Junior's

Last week we learned that the original Junior's in Brooklyn is selling its iconic and beloved two-story building to the developers of a high-rise luxury tower.



The Junior's building, with all of its flashy and fantastic classic details, will be demolished. During construction, the 64-year-old restaurant will relocate, and then they hope to move back in to the new tower's first floor--though there's no guarantee.

“The only thing for certain in life is death and taxes, right?” the broker told the Daily News. “It’s our objective to move back in.”



As the news spread, people across the city panicked, causing a run on Junior's cheesecake. “We literally had to cut cheesecakes quicker because people were buying them with a fervor...,” third-generation owner Alan Rosen told the Times. “People were under the impression we were closing, that we’re closing imminently. It was like a cheesecake panic.”


1958, photo via Brooklyn Historical Society

Junior's has been partially destroyed before. A fire swept through the building in 1981 (onlookers watching the firefighters shouted "Save the cheesecake!"). After the blaze, parts of the exterior were "modernized" and an enclosed sidewalk cafe was added, but much of the place remained the same. (Minus the second-floor Albee Square bowling alley, lost somewhere along the line.)



The restaurant stands on the corner of DeKalb and Flatbush like a proud ship, an analog clock mounted at its prow, flanked by the outlines of martini glasses. Golden lightbulbs flash the word COCKTAILS like champagne fizz. A scrim of steam fogs the bakery windows, providing a peek-a-boo curtain through which voyeurs gaze upon cheesecakes and impossibly oversized lemon meringue pies.

Inside it's all orange and gold, with curved banquettes and a U-shaped counter with swivel stools. Couples, families, friends, whole basketball teams crowd the tables, which are further crowded with piles of pickles, cole slaw, and beets, plus a platter of sweet, pliant cornbread--all before your order actually arrives. The waiters are experts at the art of packing an overloaded tabletop.

The sandwiches come stabbed with plastic cocktail swords (remember those?).



Framed on the walls it's the Dodgers, Barbra Streisand, Tony Danza, Eddie Murphy. Throughout the meal, ceiling speakers play Ella and Billie, Sinatra and Darin, the sort of music that doesn't force you out, but makes you stay, wanting only to linger over lunch, and then another cup of coffee, and then a slice of pie.

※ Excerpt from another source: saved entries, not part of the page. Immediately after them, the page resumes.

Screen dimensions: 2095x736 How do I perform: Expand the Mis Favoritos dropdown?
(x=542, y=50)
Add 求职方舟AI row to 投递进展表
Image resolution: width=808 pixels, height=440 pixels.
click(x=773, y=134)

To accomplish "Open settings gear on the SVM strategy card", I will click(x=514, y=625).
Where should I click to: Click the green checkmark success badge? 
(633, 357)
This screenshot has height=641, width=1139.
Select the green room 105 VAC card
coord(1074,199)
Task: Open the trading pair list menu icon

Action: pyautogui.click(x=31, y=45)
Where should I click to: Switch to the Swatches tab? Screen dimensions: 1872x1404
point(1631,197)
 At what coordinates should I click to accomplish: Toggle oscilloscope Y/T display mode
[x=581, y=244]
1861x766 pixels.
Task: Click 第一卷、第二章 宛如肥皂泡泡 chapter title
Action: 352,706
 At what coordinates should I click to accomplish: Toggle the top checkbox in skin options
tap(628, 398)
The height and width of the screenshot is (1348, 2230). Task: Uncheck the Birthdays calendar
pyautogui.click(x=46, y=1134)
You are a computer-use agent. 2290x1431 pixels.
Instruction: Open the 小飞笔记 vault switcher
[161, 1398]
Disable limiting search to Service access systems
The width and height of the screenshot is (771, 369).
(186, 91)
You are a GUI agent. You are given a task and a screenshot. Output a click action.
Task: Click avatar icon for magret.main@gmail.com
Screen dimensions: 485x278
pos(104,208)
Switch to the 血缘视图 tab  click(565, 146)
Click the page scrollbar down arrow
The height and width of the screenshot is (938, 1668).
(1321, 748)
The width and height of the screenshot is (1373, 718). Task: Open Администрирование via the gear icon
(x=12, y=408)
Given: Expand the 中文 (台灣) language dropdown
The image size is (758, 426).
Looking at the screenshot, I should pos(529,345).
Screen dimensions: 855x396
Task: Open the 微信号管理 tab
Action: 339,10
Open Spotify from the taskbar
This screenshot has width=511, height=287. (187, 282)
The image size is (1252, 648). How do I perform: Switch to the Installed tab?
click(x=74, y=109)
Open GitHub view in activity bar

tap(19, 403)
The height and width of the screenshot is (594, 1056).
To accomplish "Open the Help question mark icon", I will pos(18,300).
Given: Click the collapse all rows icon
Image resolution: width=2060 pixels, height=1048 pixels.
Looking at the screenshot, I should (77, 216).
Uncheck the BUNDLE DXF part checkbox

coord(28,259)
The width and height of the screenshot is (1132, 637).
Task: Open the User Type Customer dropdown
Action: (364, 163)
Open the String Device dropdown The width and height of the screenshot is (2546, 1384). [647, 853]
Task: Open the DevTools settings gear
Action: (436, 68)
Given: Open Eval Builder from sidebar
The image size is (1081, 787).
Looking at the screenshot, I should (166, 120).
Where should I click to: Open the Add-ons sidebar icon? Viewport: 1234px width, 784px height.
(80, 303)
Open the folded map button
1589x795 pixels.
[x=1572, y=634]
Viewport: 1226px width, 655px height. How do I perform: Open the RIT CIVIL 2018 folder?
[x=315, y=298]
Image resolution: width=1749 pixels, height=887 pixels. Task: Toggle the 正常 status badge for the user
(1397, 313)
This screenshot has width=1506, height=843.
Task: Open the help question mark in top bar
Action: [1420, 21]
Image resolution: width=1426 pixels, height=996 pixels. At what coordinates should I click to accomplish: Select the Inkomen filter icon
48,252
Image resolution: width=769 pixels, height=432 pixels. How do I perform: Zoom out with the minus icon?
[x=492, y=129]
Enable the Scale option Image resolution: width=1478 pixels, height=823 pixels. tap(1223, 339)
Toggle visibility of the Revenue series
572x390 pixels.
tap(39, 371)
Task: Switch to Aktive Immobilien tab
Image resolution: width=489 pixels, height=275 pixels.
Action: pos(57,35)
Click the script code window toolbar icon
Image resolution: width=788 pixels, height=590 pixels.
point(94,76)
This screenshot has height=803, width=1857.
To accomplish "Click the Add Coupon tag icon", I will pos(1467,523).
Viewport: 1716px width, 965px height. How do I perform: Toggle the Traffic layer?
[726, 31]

It's hard to imagine Junior's staying at all the same once it's swallowed up in a dead glass box. It's hard to imagine this warm, gentle feeling can be replicated inside a sterile luxury tower.



During a recent lunch, a woman sat at the table next to mine. On the other side of 50, with a Caribbean island accent, she was dining alone, unaccompanied by any electronic devices. We talked a bit about the coming demolition.

She said, "This city is changing too much. It's always changing, here and there, but now it's too much, too fast. I come back to Brooklyn--I used to live here, but I moved to Queens--and I get off the train, and everything is different. Everything! Usually, one thing or another is different, but now? My eyes, my brain..." She wiggled her fingers over her eyes, signifying confusion, disorientation. "It's Brooklyn, but I don't know where I am!"

When Junior's is gone, even if it "returns," it won't be the same. And Brooklyn will have lost another important landmark.



Landmark
noun
1. a prominent or conspicuous object on land that serves as a guide, especially to ships at sea or to travelers on a road.